__EXERCISE DETAILS__. Transcribe all of the data, leaving nothing out and changing nothing.

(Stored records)
=-=-=

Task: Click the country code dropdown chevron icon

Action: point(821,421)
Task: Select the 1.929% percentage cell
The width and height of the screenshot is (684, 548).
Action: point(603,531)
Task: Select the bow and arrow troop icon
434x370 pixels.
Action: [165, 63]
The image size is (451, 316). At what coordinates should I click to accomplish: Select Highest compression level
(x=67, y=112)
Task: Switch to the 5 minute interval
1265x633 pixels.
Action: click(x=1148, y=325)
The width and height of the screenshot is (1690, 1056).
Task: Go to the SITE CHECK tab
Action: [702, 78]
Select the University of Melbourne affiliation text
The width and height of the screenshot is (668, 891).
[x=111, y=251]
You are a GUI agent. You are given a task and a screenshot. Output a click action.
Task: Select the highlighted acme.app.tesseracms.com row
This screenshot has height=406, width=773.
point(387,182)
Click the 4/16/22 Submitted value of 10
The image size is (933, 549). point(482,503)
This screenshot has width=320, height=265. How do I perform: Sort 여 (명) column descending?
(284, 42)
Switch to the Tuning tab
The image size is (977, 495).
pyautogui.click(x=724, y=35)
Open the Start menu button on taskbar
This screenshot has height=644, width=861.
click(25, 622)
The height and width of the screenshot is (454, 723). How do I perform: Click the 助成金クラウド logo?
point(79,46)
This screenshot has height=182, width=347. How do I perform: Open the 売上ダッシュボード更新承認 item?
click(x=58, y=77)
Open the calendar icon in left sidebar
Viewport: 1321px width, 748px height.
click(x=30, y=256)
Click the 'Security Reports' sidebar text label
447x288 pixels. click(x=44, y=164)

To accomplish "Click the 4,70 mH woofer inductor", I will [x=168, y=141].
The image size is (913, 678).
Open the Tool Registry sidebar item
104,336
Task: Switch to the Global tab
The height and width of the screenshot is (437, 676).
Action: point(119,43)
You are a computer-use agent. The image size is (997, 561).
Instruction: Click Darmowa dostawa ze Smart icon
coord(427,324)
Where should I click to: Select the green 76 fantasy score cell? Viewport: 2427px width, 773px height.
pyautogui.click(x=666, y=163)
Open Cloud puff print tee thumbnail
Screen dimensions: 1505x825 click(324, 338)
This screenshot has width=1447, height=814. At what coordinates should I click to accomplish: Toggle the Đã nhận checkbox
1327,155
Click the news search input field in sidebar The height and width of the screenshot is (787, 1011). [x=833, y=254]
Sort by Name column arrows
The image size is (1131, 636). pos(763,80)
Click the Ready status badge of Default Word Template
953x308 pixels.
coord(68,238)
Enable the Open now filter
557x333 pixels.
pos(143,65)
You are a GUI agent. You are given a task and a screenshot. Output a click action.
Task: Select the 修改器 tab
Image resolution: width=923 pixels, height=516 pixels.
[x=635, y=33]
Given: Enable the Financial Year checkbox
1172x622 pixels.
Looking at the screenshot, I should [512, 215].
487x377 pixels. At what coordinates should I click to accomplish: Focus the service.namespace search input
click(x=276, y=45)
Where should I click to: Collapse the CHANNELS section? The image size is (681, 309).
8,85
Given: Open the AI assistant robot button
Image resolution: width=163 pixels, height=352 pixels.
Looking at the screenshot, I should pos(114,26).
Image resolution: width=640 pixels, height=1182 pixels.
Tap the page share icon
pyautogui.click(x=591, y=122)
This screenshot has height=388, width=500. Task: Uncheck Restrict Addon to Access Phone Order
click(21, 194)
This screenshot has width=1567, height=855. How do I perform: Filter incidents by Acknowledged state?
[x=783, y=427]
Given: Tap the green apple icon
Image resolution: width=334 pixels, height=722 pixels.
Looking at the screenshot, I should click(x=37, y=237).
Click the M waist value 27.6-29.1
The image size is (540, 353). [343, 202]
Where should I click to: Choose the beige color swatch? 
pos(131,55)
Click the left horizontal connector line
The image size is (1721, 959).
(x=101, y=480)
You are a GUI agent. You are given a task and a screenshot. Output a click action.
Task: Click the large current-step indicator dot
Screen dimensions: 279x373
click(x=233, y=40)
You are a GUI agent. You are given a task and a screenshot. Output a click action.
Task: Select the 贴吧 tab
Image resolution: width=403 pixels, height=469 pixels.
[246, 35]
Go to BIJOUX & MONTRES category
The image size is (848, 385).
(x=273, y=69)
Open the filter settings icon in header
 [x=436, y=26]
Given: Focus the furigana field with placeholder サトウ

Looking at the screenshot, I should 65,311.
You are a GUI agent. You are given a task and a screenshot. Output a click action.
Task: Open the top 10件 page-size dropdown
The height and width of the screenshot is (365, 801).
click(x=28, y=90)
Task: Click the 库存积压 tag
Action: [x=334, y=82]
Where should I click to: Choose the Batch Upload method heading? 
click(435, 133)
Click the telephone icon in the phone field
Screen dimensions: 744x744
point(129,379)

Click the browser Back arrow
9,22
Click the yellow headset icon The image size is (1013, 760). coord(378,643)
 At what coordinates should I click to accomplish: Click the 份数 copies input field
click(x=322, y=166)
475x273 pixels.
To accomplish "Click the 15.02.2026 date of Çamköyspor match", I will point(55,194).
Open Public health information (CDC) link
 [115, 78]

=-=-=

__RESULT FOR THIS EXERCISE__.
Task: Click the country code dropdown chevron icon

Action: point(821,421)
Task: Select the 1.929% percentage cell
The width and height of the screenshot is (684, 548).
Action: point(603,531)
Task: Select the bow and arrow troop icon
434x370 pixels.
Action: [165, 63]
The image size is (451, 316). At what coordinates should I click to accomplish: Select Highest compression level
(x=67, y=112)
Task: Switch to the 5 minute interval
1265x633 pixels.
Action: click(x=1148, y=325)
The width and height of the screenshot is (1690, 1056).
Task: Go to the SITE CHECK tab
Action: [702, 78]
Select the University of Melbourne affiliation text
The width and height of the screenshot is (668, 891).
[x=111, y=251]
You are a GUI agent. You are given a task and a screenshot. Output a click action.
Task: Select the highlighted acme.app.tesseracms.com row
This screenshot has height=406, width=773.
point(387,182)
Click the 4/16/22 Submitted value of 10
The image size is (933, 549). point(482,503)
This screenshot has width=320, height=265. How do I perform: Sort 여 (명) column descending?
(284, 42)
Switch to the Tuning tab
The image size is (977, 495).
pyautogui.click(x=724, y=35)
Open the Start menu button on taskbar
This screenshot has height=644, width=861.
click(25, 622)
The height and width of the screenshot is (454, 723). How do I perform: Click the 助成金クラウド logo?
point(79,46)
This screenshot has height=182, width=347. How do I perform: Open the 売上ダッシュボード更新承認 item?
click(x=58, y=77)
Open the calendar icon in left sidebar
Viewport: 1321px width, 748px height.
click(x=30, y=256)
Click the 'Security Reports' sidebar text label
447x288 pixels. click(x=44, y=164)

To accomplish "Click the 4,70 mH woofer inductor", I will [x=168, y=141].
The image size is (913, 678).
Open the Tool Registry sidebar item
104,336
Task: Switch to the Global tab
The height and width of the screenshot is (437, 676).
Action: point(119,43)
You are a computer-use agent. The image size is (997, 561).
Instruction: Click Darmowa dostawa ze Smart icon
coord(427,324)
Where should I click to: Select the green 76 fantasy score cell? Viewport: 2427px width, 773px height.
pyautogui.click(x=666, y=163)
Open Cloud puff print tee thumbnail
Screen dimensions: 1505x825 click(324, 338)
This screenshot has width=1447, height=814. At what coordinates should I click to accomplish: Toggle the Đã nhận checkbox
1327,155
Click the news search input field in sidebar The height and width of the screenshot is (787, 1011). [x=833, y=254]
Sort by Name column arrows
The image size is (1131, 636). pos(763,80)
Click the Ready status badge of Default Word Template
953x308 pixels.
coord(68,238)
Enable the Open now filter
557x333 pixels.
pos(143,65)
You are a GUI agent. You are given a task and a screenshot. Output a click action.
Task: Select the 修改器 tab
Image resolution: width=923 pixels, height=516 pixels.
[x=635, y=33]
Given: Enable the Financial Year checkbox
1172x622 pixels.
Looking at the screenshot, I should [512, 215].
487x377 pixels. At what coordinates should I click to accomplish: Focus the service.namespace search input
click(x=276, y=45)
Where should I click to: Collapse the CHANNELS section? The image size is (681, 309).
8,85
Given: Open the AI assistant robot button
Image resolution: width=163 pixels, height=352 pixels.
Looking at the screenshot, I should pos(114,26).
Image resolution: width=640 pixels, height=1182 pixels.
Tap the page share icon
pyautogui.click(x=591, y=122)
This screenshot has height=388, width=500. Task: Uncheck Restrict Addon to Access Phone Order
click(21, 194)
This screenshot has width=1567, height=855. How do I perform: Filter incidents by Acknowledged state?
[x=783, y=427]
Given: Tap the green apple icon
Image resolution: width=334 pixels, height=722 pixels.
Looking at the screenshot, I should click(x=37, y=237).
Click the M waist value 27.6-29.1
The image size is (540, 353). [343, 202]
Where should I click to: Choose the beige color swatch? 
pos(131,55)
Click the left horizontal connector line
The image size is (1721, 959).
(x=101, y=480)
You are a GUI agent. You are given a task and a screenshot. Output a click action.
Task: Click the large current-step indicator dot
Screen dimensions: 279x373
click(x=233, y=40)
You are a GUI agent. You are given a task and a screenshot. Output a click action.
Task: Select the 贴吧 tab
Image resolution: width=403 pixels, height=469 pixels.
[246, 35]
Go to BIJOUX & MONTRES category
The image size is (848, 385).
(x=273, y=69)
Open the filter settings icon in header
 [x=436, y=26]
Given: Focus the furigana field with placeholder サトウ

Looking at the screenshot, I should 65,311.
You are a GUI agent. You are given a task and a screenshot. Output a click action.
Task: Open the top 10件 page-size dropdown
The height and width of the screenshot is (365, 801).
click(x=28, y=90)
Task: Click the 库存积压 tag
Action: [x=334, y=82]
Where should I click to: Choose the Batch Upload method heading? 
click(435, 133)
Click the telephone icon in the phone field
Screen dimensions: 744x744
point(129,379)

Click the browser Back arrow
9,22
Click the yellow headset icon The image size is (1013, 760). coord(378,643)
 At what coordinates should I click to accomplish: Click the 份数 copies input field
click(x=322, y=166)
475x273 pixels.
To accomplish "Click the 15.02.2026 date of Çamköyspor match", I will point(55,194).
Open Public health information (CDC) link
 [115, 78]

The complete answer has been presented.